Lock requests that succeed exactly look the same. On a fail case the FreeBSD NFS server replies:

  Opcode: LOCK (12)
      Status: NFS4ERR_INVAL (22)

Using DTrace, we found the source of the NFS4ERR_INVL in nfsrv_lockctrl() at nfs_nfsdstate.c:1810:

    if (!error)
        nfsrv_getowner(&stp->ls_open, new_stp, &lckstp);
    if (lckstp)
        /*  
         * I believe this should be an error, but it
         * isn't obvious what NFSERR_xxx would be
         * appropriate, so I'll use NFSERR_INVAL for now.
         */  
        error = NFSERR_INVAL;
    else
        lckstp = new_stp;

As a workaround we tried to simply comment out the setting of "error". With this change, the test case no longer triggers the problem:

--- nfs_nfsdstate.c	2020/09/23 12:58:37	1.1
+++ nfs_nfsdstate.c	2020/09/23 14:16:19
@@ -1802,12 +1802,17 @@
 			if (!error)
 			   nfsrv_getowner(&stp->ls_open, new_stp, &lckstp);
 			if (lckstp)
+#ifdef DIAGNOSTIC
+			   printf("nfs_nfsdstate.c:1805: I believe this should be an error\n");
+#else
+			   ;
+#endif
 			   /*
 			    * I believe this should be an error, but it
 			    * isn't obvious what NFSERR_xxx would be
 			    * appropriate, so I'll use NFSERR_INVAL for now.
-			    */
 			   error = NFSERR_INVAL;
+			    */
 			else
 			   lckstp = new_stp;
 		   } else if (new_stp->ls_flags&(NFSLCK_LOCK|NFSLCK_UNLOCK)) {

While this seems to work, I have a gut feeling that lckstp should be new_stp (unconditionally) instead of what nfsrv_getowner returns.

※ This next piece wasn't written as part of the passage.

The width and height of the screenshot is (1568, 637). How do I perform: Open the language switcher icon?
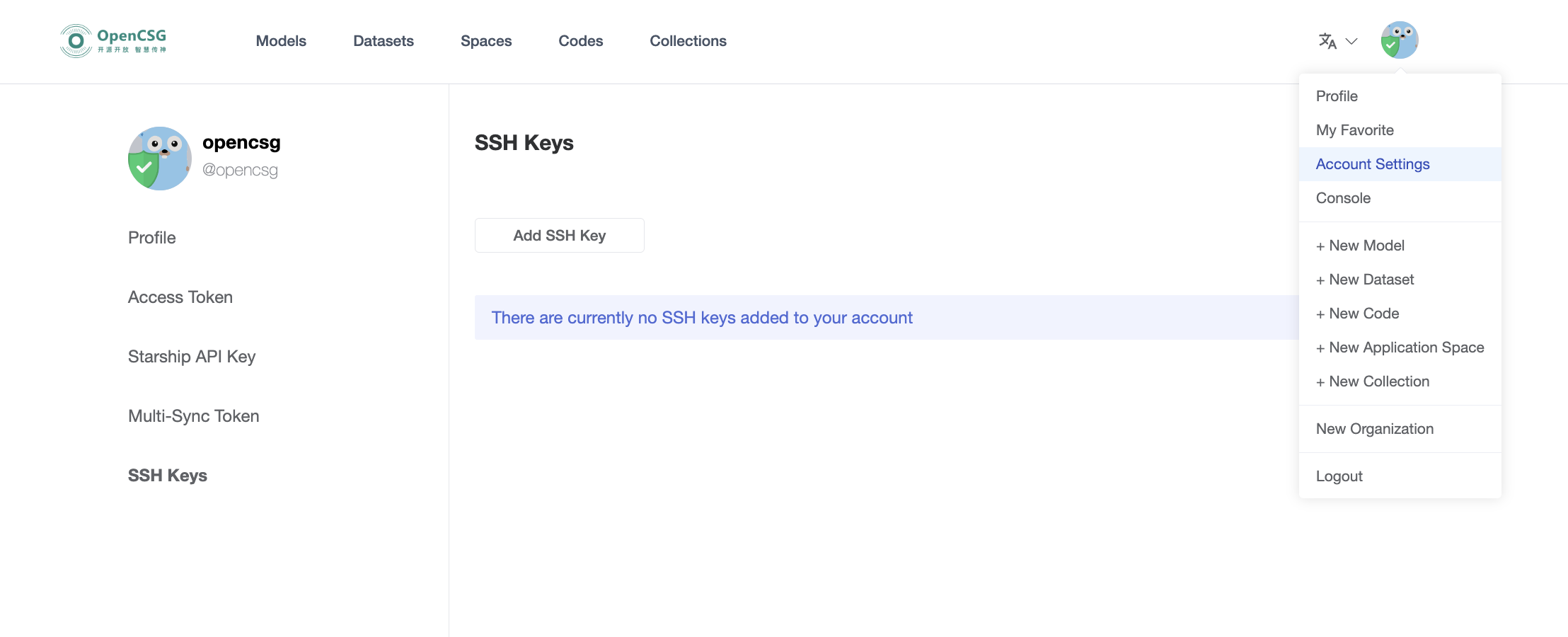pyautogui.click(x=1327, y=41)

Someone with a deeper understandig of the NFS specification should look into this.
Comment 1 Rick Macklem freebsd_committer freebsd_triage 2020-09-25 01:43:29 UTC
Interesting...
First off, let me say "good job diagnosing this".

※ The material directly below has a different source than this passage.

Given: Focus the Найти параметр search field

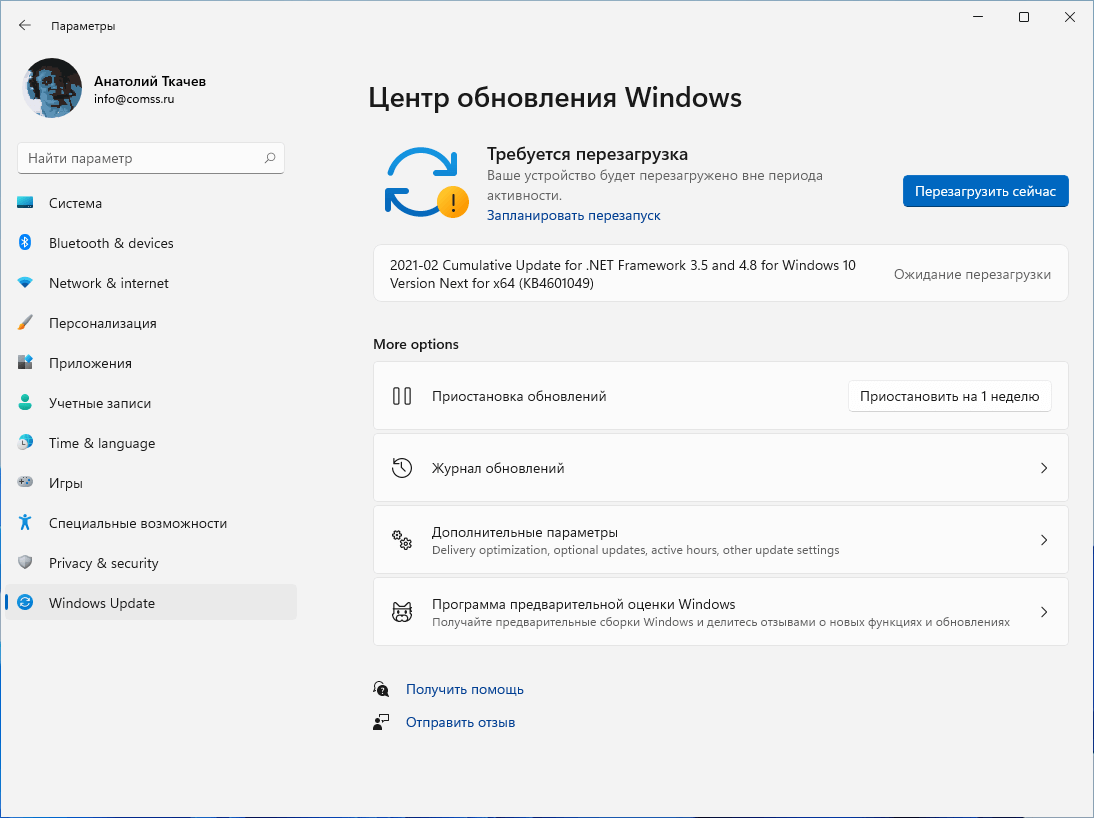Looking at the screenshot, I should (140, 158).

open_owner4 and lock_owner4 refer to strings that an NFSv4
client uses to refer to a set of opens (a form of Windows lock)
or locks (byte range locks).
Although it is really up to the client implementor, you can think
of them as referring to a "process on the client".

NFSv4 has two variants of Lock operation:
- open_to_lock_owner4
   - the first time a given lock_owner4 is being
     used for a given open_owner4
or
- exist_lock_owner4
   - used for subsequent lock operations on the lock_owner4

What is happening in this case is that the Linux client is
using an open_to_lock_owner4 when that lock_owner4 has already
been created by a previous open_to_lock_owner4.
Is this a bug?
- For NFSv4.0 I would definitely say "yes". Why?
  Because there is a "seqid" field in the lock_owner4 that is
  used to serial order the lock operations and having two
  instances of the same lock_owner4 would break that.
- For NFSv4.1, NFSv4.2, I'm not so sure.
  (You can read the paragraph on Pg. 428 of RFC5661 for what
   it says. It starts with "The locker argument..".)
  I think it says that the client should only use
  open_to_lock_owner4 for the first lock op, but to be
  honest, Linux is the de-facto standard these days and
  if it is not doing this, the question is more "can the
  server live with this?.
  For NFSv4.1,4.2 sessions replaces the "seqid" in the lock_owner4
  structure for serializing lock ops, so the lock_owner4 is really
  just used to decide if two lock operations conflict (same
  lock_owner4-->no conflict).

What your change does is ignore the error and result in two
lock_owners being created for the same lock_owner "string",
which doesn't seem correct, but might be ok for NFSv4.1, 4.2.

If you could test this little change instead, it seems like
a better workaround.

      if (lckstp) {
              if (nd->nd_flag & ND_NFSV41)
                       new_stp->ls_flags &= ~NFSLCK_OPENTOLOCK;
              else
                       error = NFSERR_INVAL;
      } else
              lckstp = new_stp;

By clearing NFSLCK_OPENTOLOCK, it makes the code not allocate a
new lock_owner, since one already exists. I can't tell for sure
if this will break anything, but I think it might be ok?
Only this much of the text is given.